6. ¿En los arrendamientos no se podría considerar que ese incumplimiento, el de la obligación de mantener al inquilino “en el uso del bien”, como dice el Código Civil, justifica el incumplimiento de la obligación de pagar la renta?

No. Ante todo, porque las prestaciones esenciales de esos contratos son otras: la cesión temporal del uso contra el pago de la merced conductiva, según el artículo 1666 del Código Civil. Lo que el arrendador cede es el uso entendido, no como derecho real, sino como dominio físico. Luego el Código enuncia, complementariamente, la obligación de “mantener en el uso”, Preguntémonos, entonces, en el caso dos locales comerciales: ¿Los bienes arrendados se siguen “usando”, a pesar de las restricciones impuestas por el Gobierno? Sí. Están todavía ocupados por los arrendatarios, los arrendadores no pueden disponer de esa facultad (de “uso”) durante la vigencia del vínculo, ni recobrar la posesión de los bienes alquilados hasta el vencimiento del plazo. Algunos sostienen, en cambio, que la obligación de mantener en el uso ha devenido imposible, como si algún contrato de arrendamiento se celebrara pensando en que el arrendador garantizará, más allá de la protección interdictal, un uso efectivo o pleno, y aun en caso de factum principis. Ese no es el sinalagma funcional en el contrato de arrendamiento.

La expresión “mantener en el uso” al arrendatario reproduce lo que disponían, al respecto, los Códigos Civiles de 1852 (artículo 1587, inciso 2) y 1936 (artículo 1513, inciso 1). En palabras del más célebre exégeta de este último texto, la norma consagra la obligación del arrendador de no perturbar al inquilino en el ejercicio de su derecho de poseer el bien para su uso y disfrute (J. León Barandiarán, Tratado de derecho civil, Lima, WG Editor, 1995, tomo V, p. 288). Es una obligación negativa, entonces, pero también positiva, que empeña al arrendador a hacer frente, personalmente, a las perturbaciones de hecho y de derecho que sufra el inquilino en el ejercicio de la facultad cedida (L. León Hilario, Las casas infestadas por espíritus y el derecho a la resolución del contrato de arrendamiento, en Derecho y sociedad, N° 14, Lima, 1998, p. 248).

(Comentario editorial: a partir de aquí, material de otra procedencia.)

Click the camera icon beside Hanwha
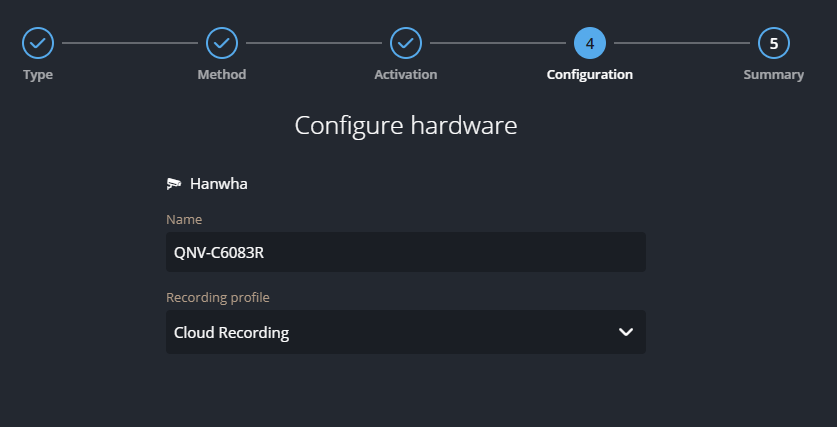Image resolution: width=837 pixels, height=427 pixels. coord(174,184)
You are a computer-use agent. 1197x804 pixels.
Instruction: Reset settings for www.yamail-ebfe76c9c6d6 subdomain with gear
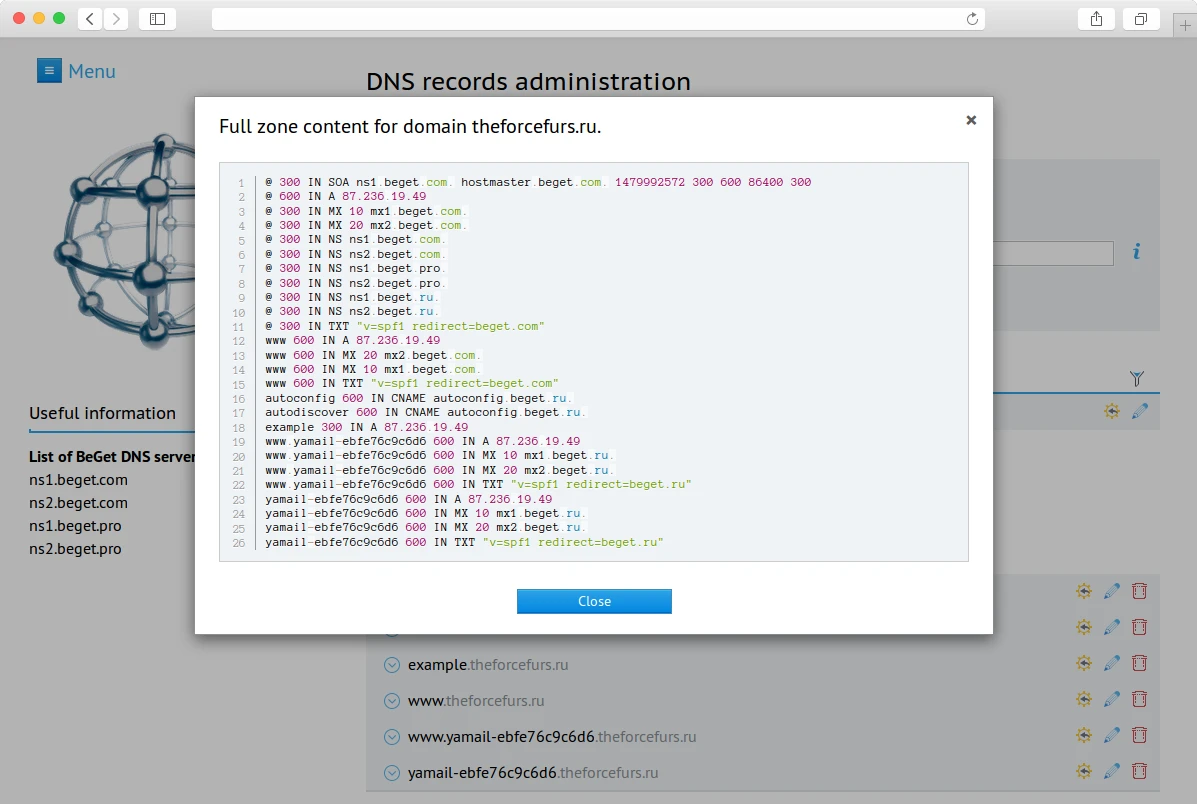(1083, 735)
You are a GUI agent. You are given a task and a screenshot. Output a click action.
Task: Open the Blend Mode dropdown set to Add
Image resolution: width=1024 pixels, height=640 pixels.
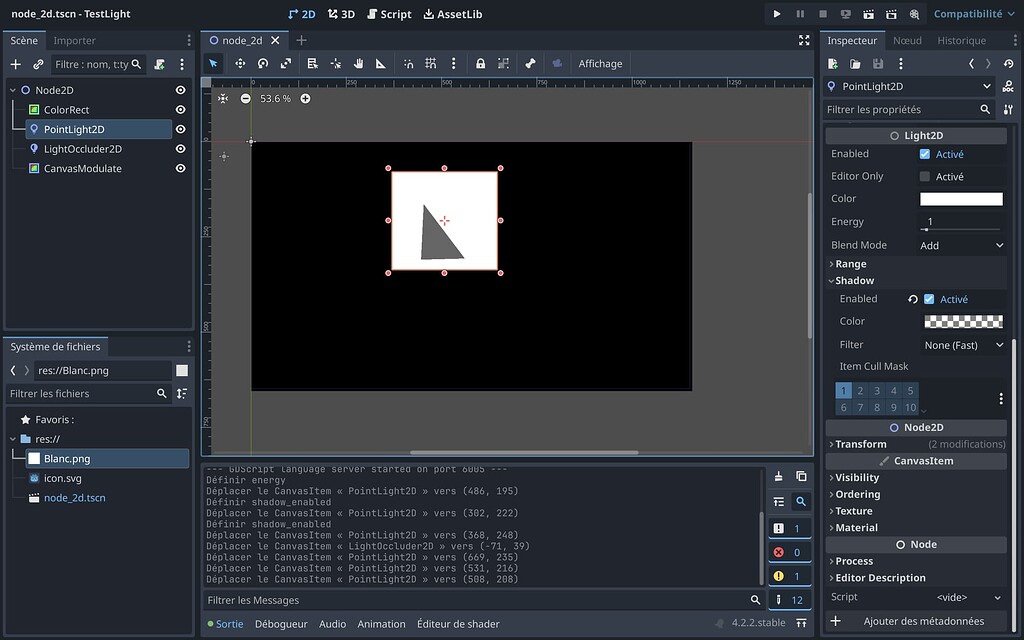[958, 244]
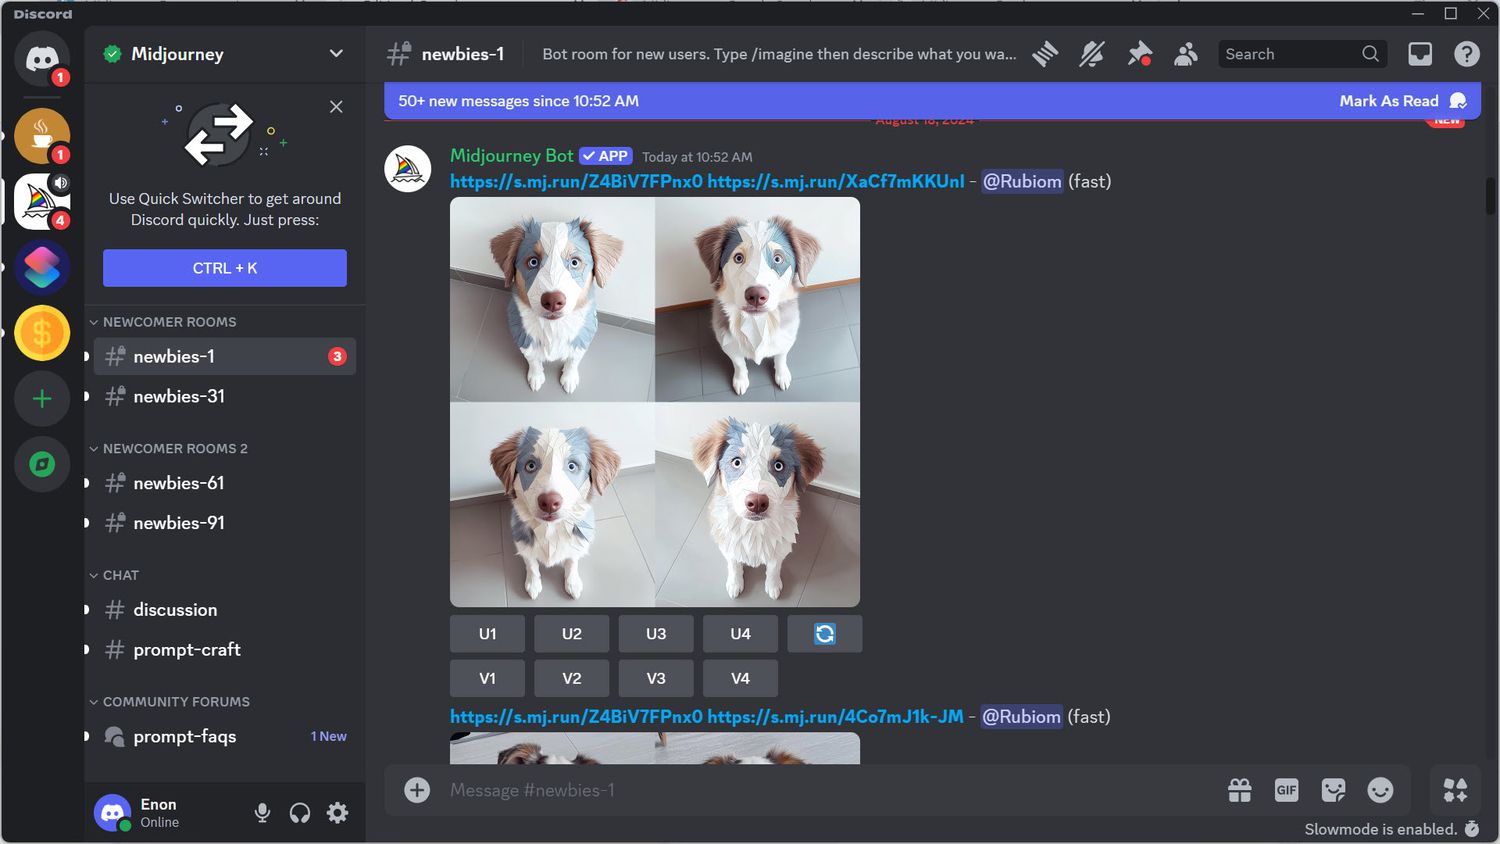Open the newbies-61 channel
Screen dimensions: 1500x844
pos(179,483)
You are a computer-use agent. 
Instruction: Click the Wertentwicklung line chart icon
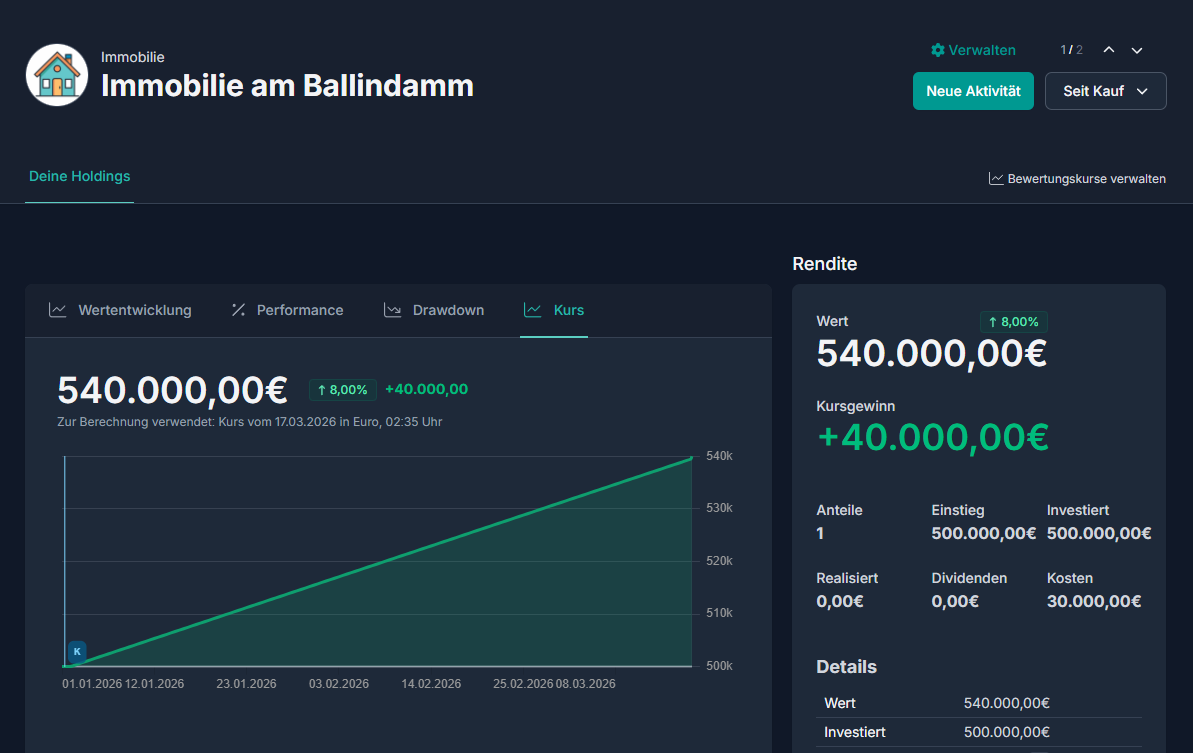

Admitamos que en la situación actual existe una “perturbación”. Notemos, luego, que en el caso de los arrendamientos comerciales, aquélla no recae en el uso en sí, es decir, en el bien objeto de intercambio, sino en la explotación de los locales. Lo afectado es el fin o función del contrato. Esto nos lleva a ponderar si cabe plantear que esa explotación tiene que ser asegurada por el arrendador, incluso en condiciones normales. Opino que no. El arrendatario se empeña solo respecto de “sus” propias acciones y omisiones. Si el Estado, en otro contexto, expropiara parte del metrado de un inmueble arrendado, mediante una servidumbre ¿podría el inquilino sostener que la obligación, negativa, del arrendador, de mantenerlo en el uso de esa parte ha devenido imposible? No. El bien respecto del cual se concordaron las voluntades habría cambiado. Serán las reglas de las obligaciones en general, sobre identidad de las prestaciones, y la pérdida del interés del arrendatario, si fuere el caso, las que habilitarán la evaluación, por parte de éste, del ejercicio de remedios resolutorios. La mayoría de nuestros abogados no habla ahora, sin embargo, de resolución de los arrendamientos comerciales: o se cierran filas alrededor del derecho de no pagar (por imposibilidad parcial de una prestación que el acreedor, así de simple, no tiene a su cargo), o se propone un ajuste equitativo de la renta, automático o sujeto a la exclusiva voluntad del arrendatario. Ninguna de estas soluciones tiene asidero legal. A menos que la coherencia sea algo de lo que se puede prescindir, en lo que deberían esforzarse los que toman posición por los arrendatarios, es en construir un derecho a la resolución de los contratos ante un evento de fuerza mayor que afecta su ejecución regular. Pero reitero: la mayoría no quiere irse, sino permanecer sin ninguna contraprestación de por medio.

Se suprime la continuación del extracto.